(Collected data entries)
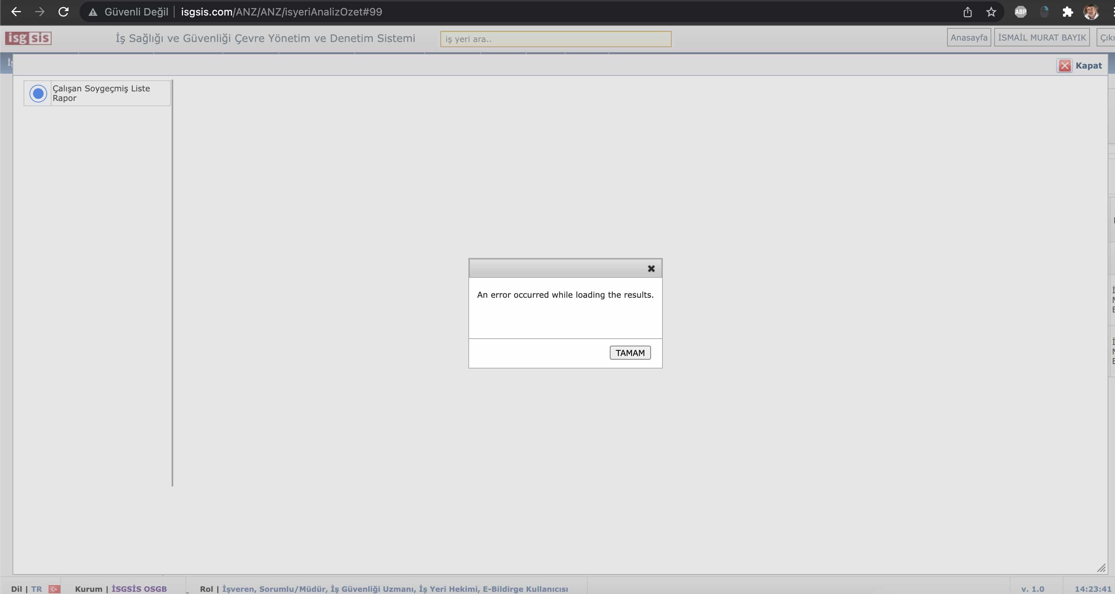The height and width of the screenshot is (594, 1115).
Task: Reload the page with refresh icon
Action: point(64,12)
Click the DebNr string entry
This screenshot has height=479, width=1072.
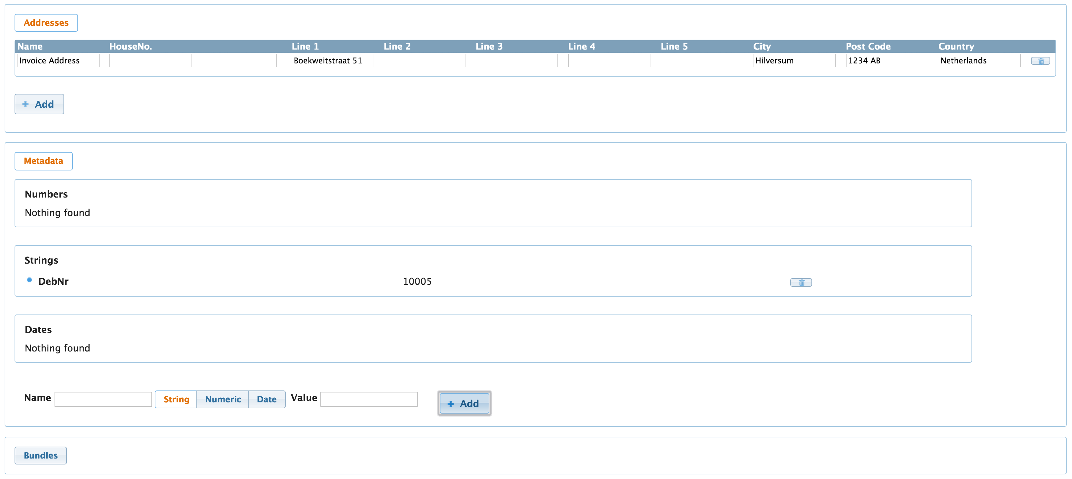click(53, 281)
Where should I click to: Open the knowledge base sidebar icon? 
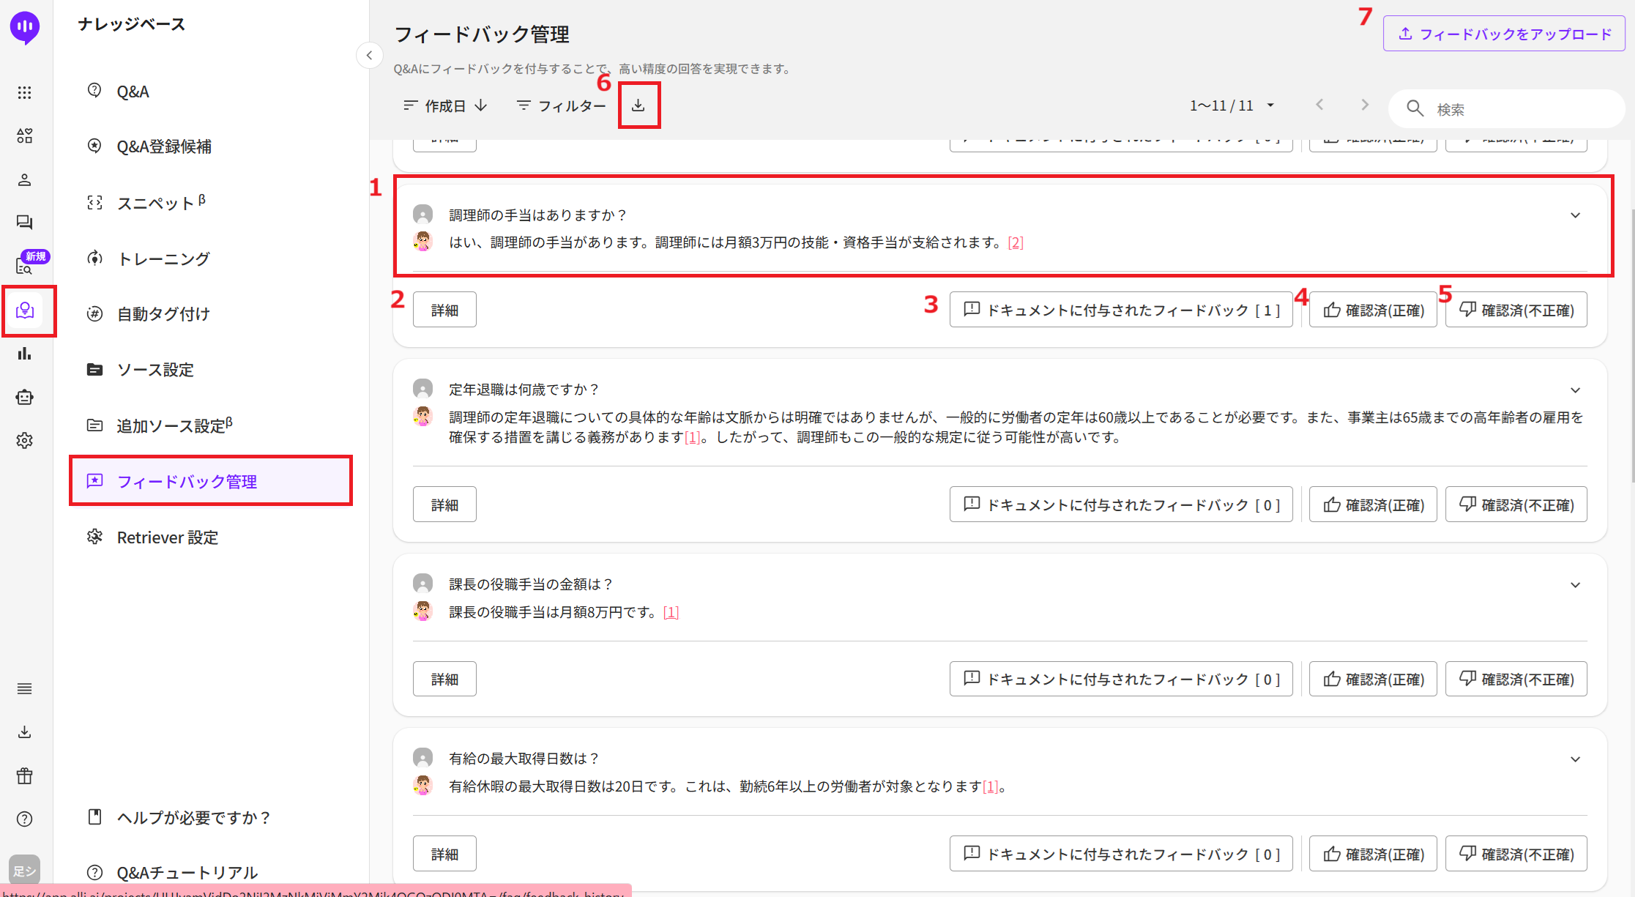pyautogui.click(x=25, y=310)
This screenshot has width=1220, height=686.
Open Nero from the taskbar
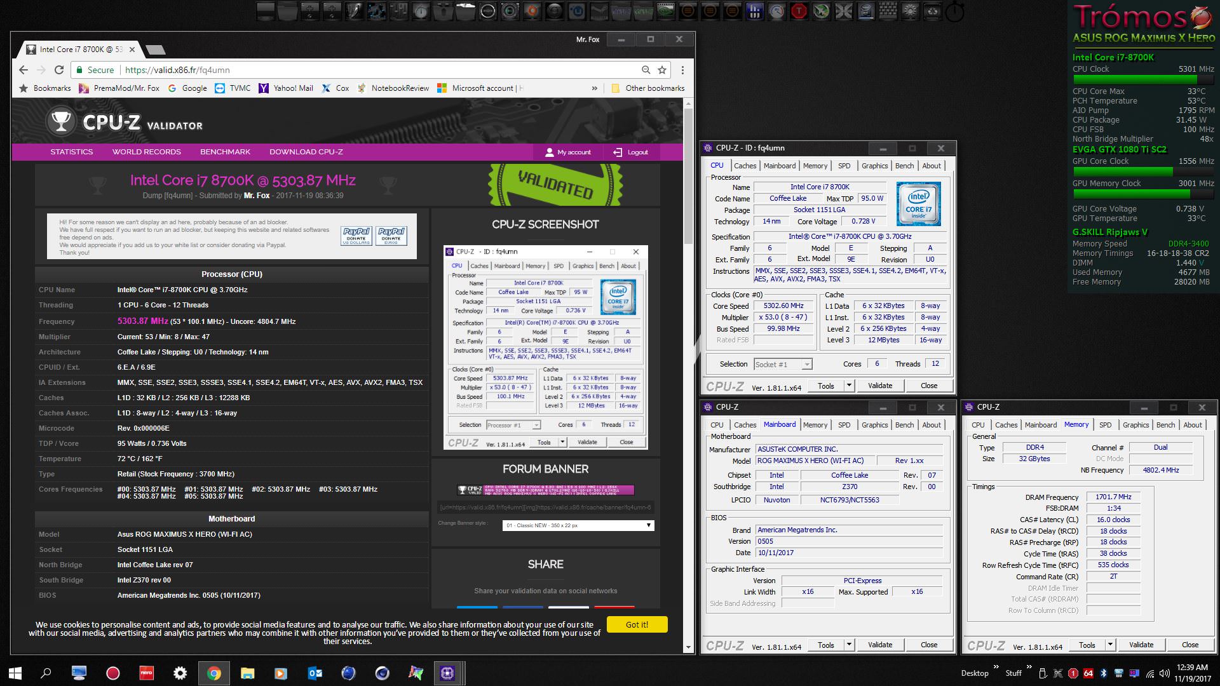pos(146,673)
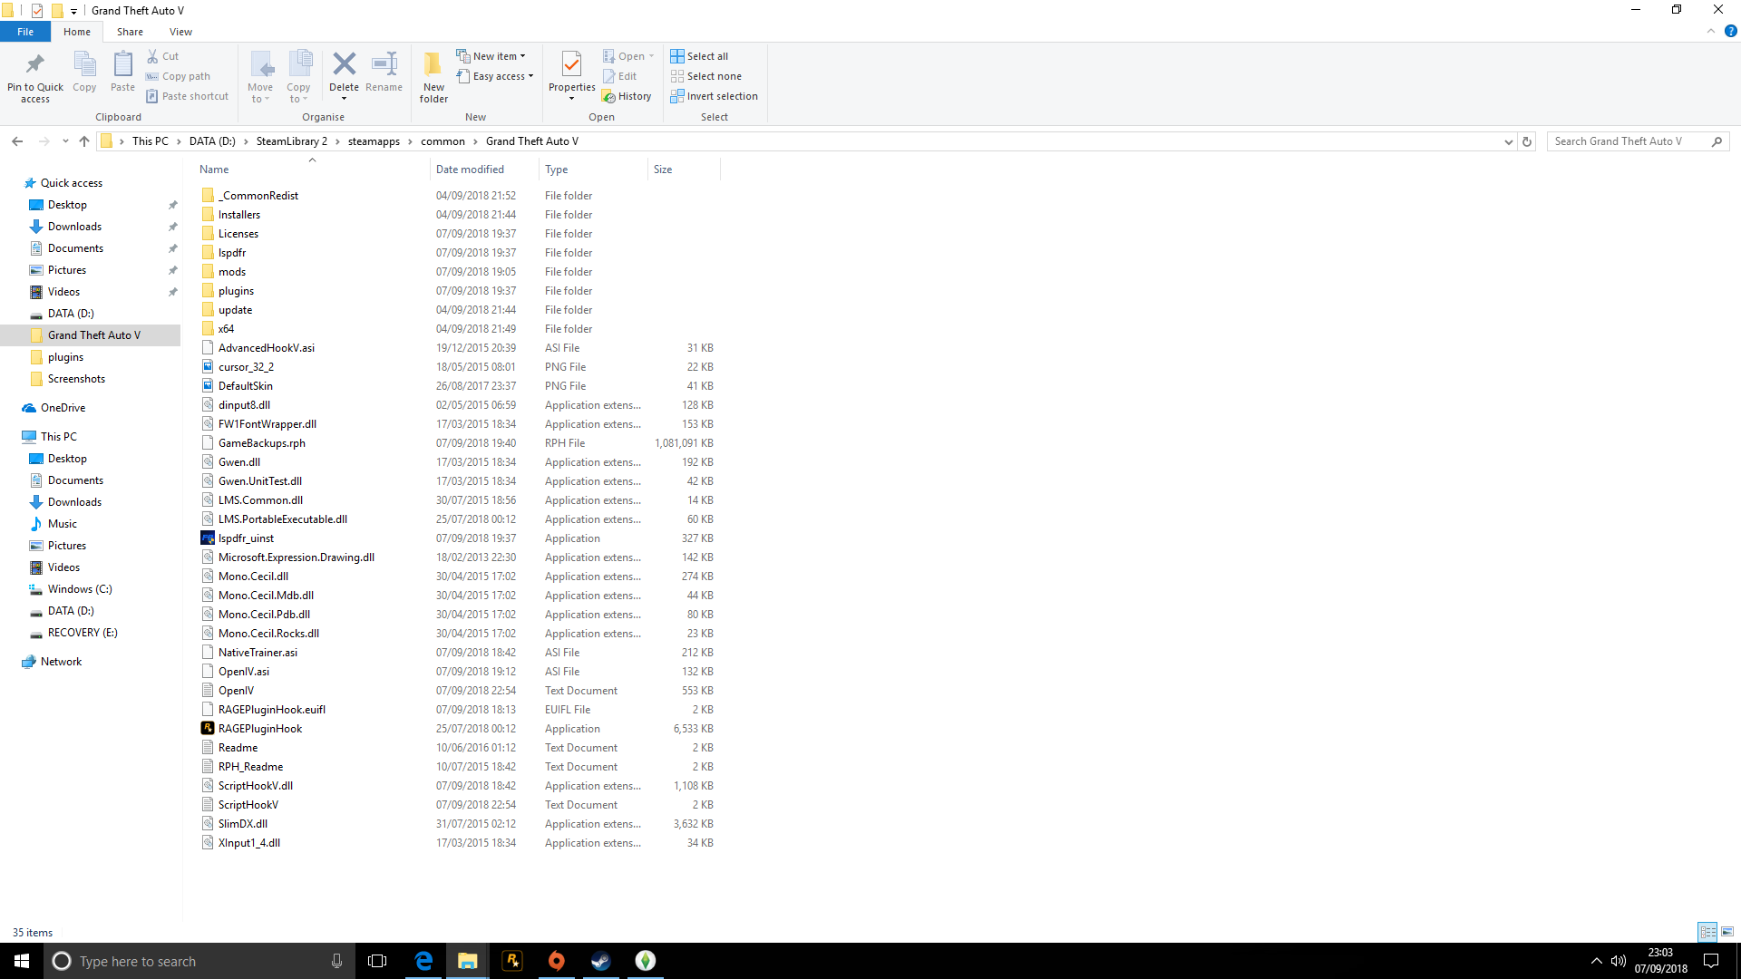The height and width of the screenshot is (979, 1741).
Task: Click the New folder icon
Action: pos(433,65)
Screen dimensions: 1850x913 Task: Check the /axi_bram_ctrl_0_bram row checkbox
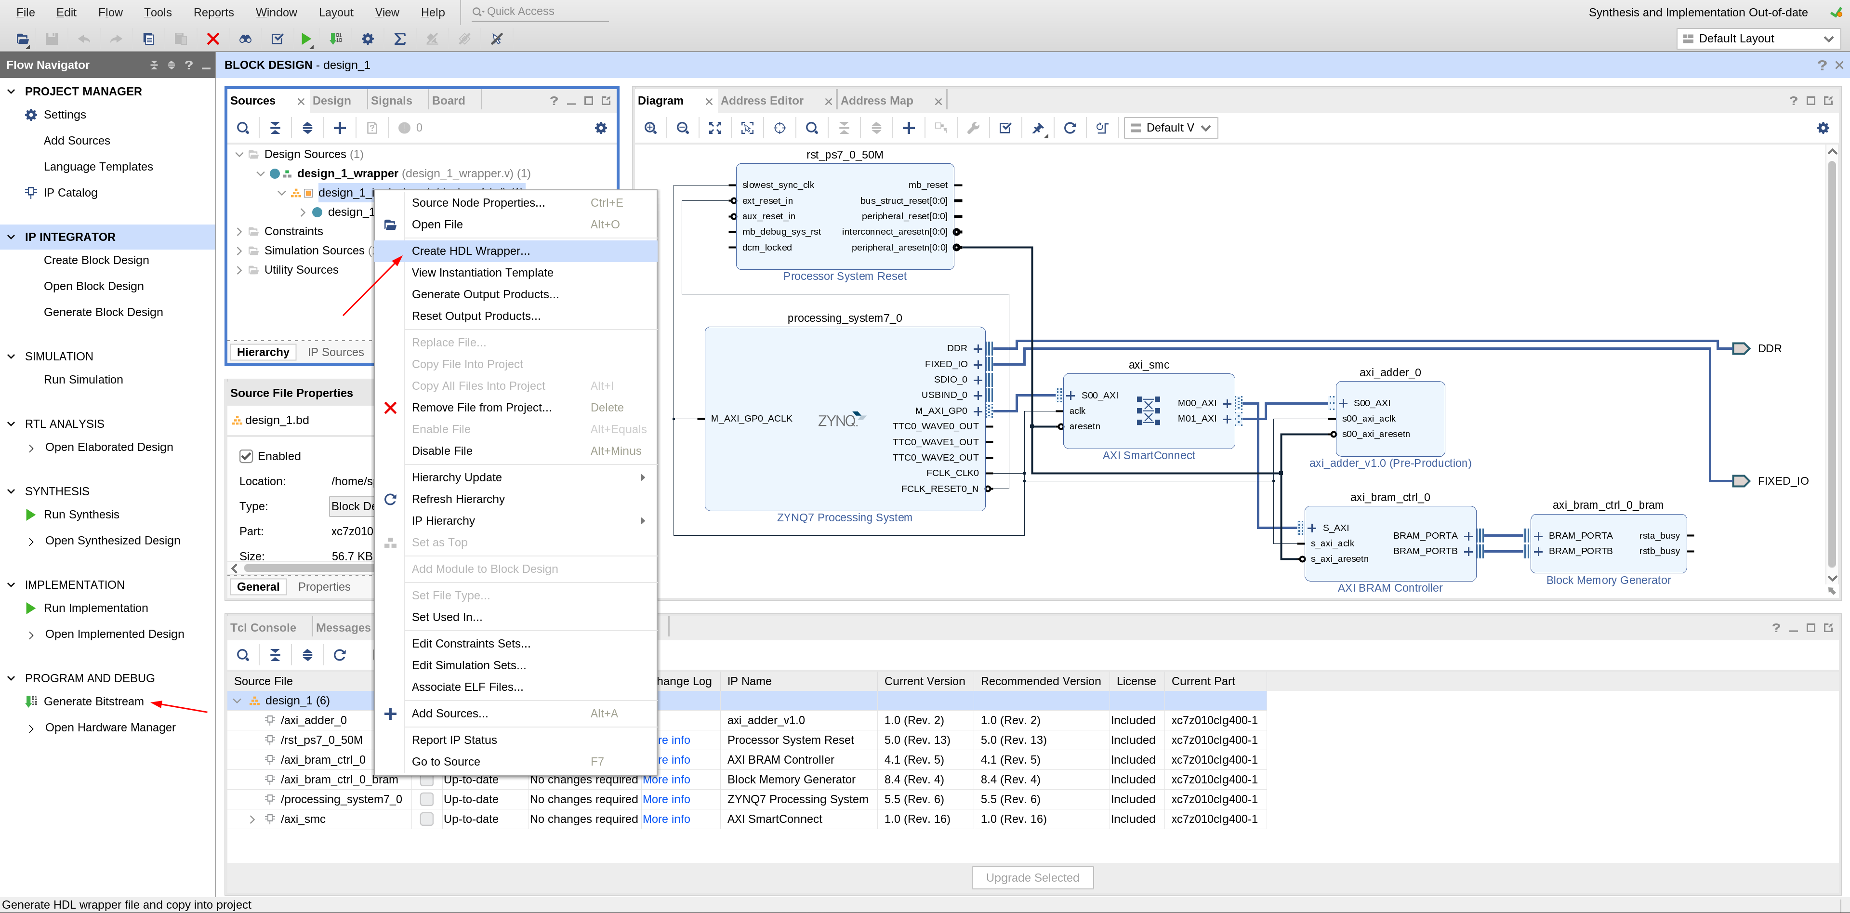click(x=427, y=779)
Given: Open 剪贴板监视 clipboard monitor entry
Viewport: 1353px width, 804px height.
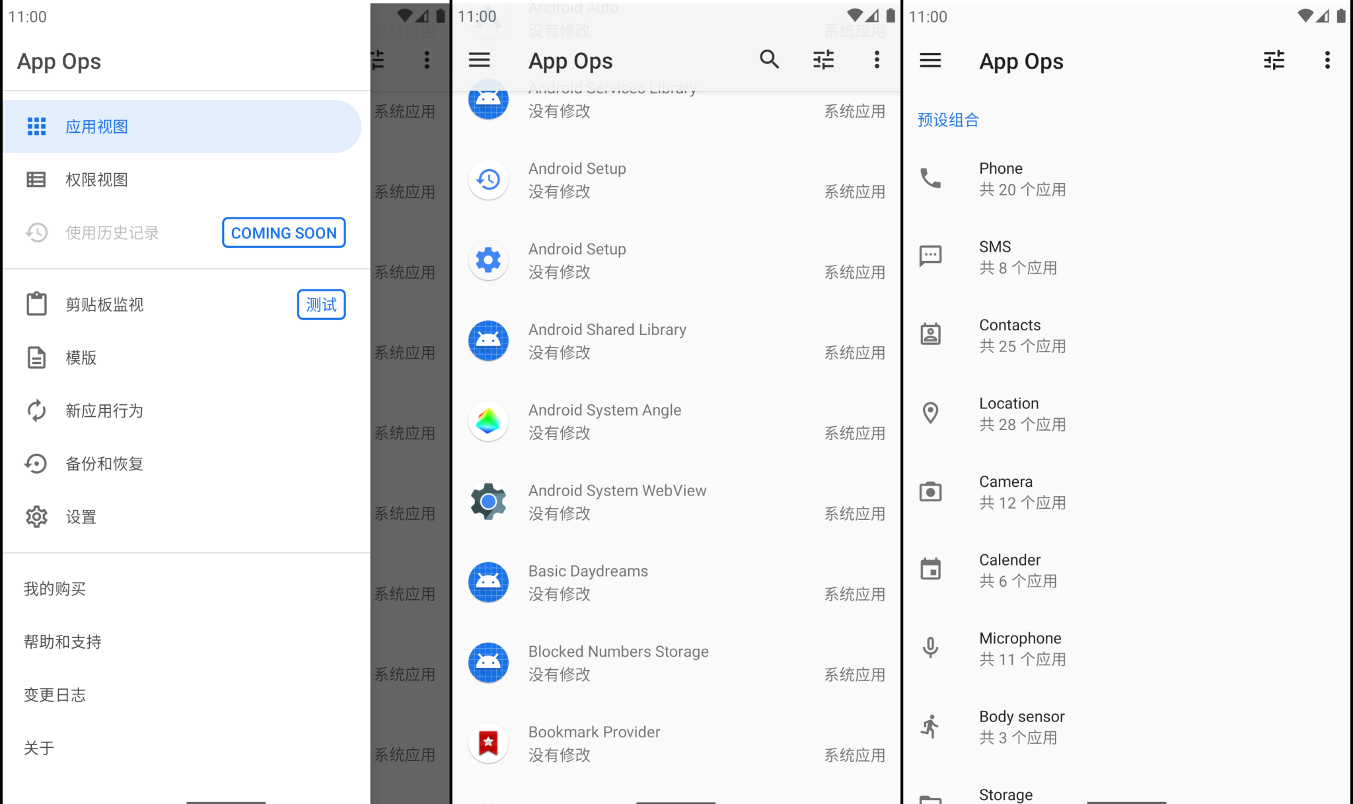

What you need to do: Say how many lines in the data hold the string "entry". No other content should accompany the number.

Task answer: 2